We packed, paid our bill and said goodbye to the last lonely house on the mountain. As we drove off I tried to imagine the colder days as the snow begins to fall and the outside world becomes cut off. The family would only have each other for months. I felt a deep sense of coziness.
This day we drove up and across the Beartooth Highway, called the most beautiful highway in America by Charles Kerault. We drove up along exposed switchbacks passing the same cars and motorcycles as we wound our way up the pass. Exposed rolling views stretched out for miles.
At the top of the pass we pulled over and got out of the car. The first time I tried to put on my heavy winter coat, icy wind tore it off. We walked out to a sign that said Beartooth Summit, elevation 10,947. We looked around at massive mountaintops all around us, yet lower than us.

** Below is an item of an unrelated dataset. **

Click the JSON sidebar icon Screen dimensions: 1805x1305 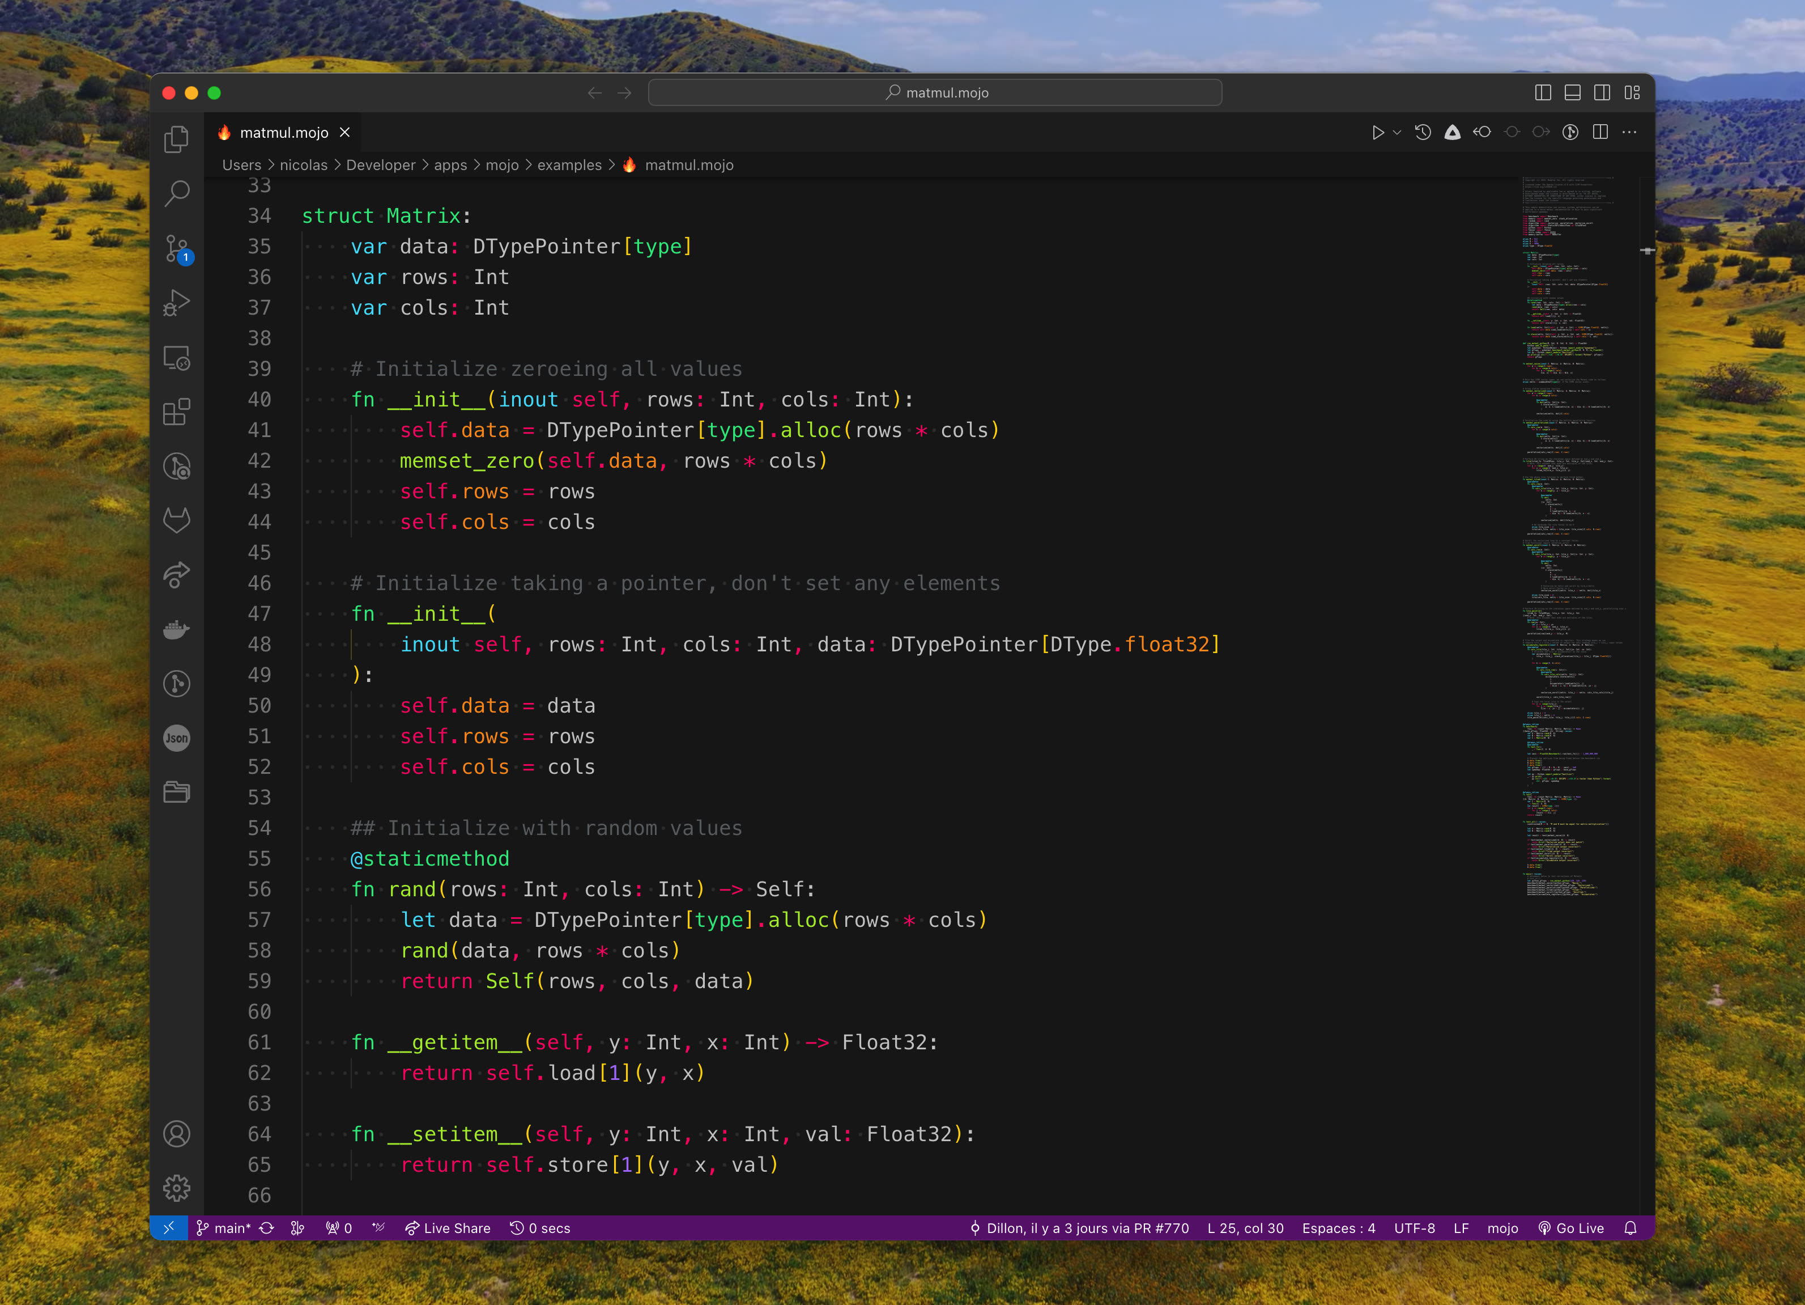(177, 738)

Driving on, the other side was even more beautiful. At another pullout we walked out to guard rail view vistas. A tour bus pulled in and we quickly drove off. As we drove down we passed the site of a huge avalanche that had closed the road in 2005. Now the rocky walls were covered in a wire mesh.
The Beartooth highway opened for vehicle traffic in 1937. The road climbs from 5,000 ft to 10,947 ft in elevation and the driver is surrounded by beautiful mountain ranges with 20 peaks over 12,000 ft high. This is driving in the sky!
The rest of the drive was in warmer weather with wide, flat expanses of sagebrush. At about 4:30 my eyes began to blur. We pulled into Gillette, Wyoming, ate a picnic supper in our hotel and then walked through town. Gillette had a boomtown feel, lots of new businesses with help wanted signs in the windows. We walked along a busy road filled with new pick up trucks, and found a city park. The park had a trail, a pond for fishing and a few benches and shelters. As we passed a patch of bushes and short trees I could hear the strumming of a guitar. We walked on over a little bridge and I saw someone huddled in the bushes, practicing their music.
Mom and I enjoyed the walk, the statues along the trail and the recreation of prairie ecosystems within the town. I lay in the grass and watched clouds while mom called dad, checking on him and on her garden. It was a peaceful evening, and a perfect break after driving all day. Looking at a map we worried that we were not covering enough miles each day, but at the same time we wanted to see and explore our beautiful country. I don’t think anything will ever equal the Beartooth Highway.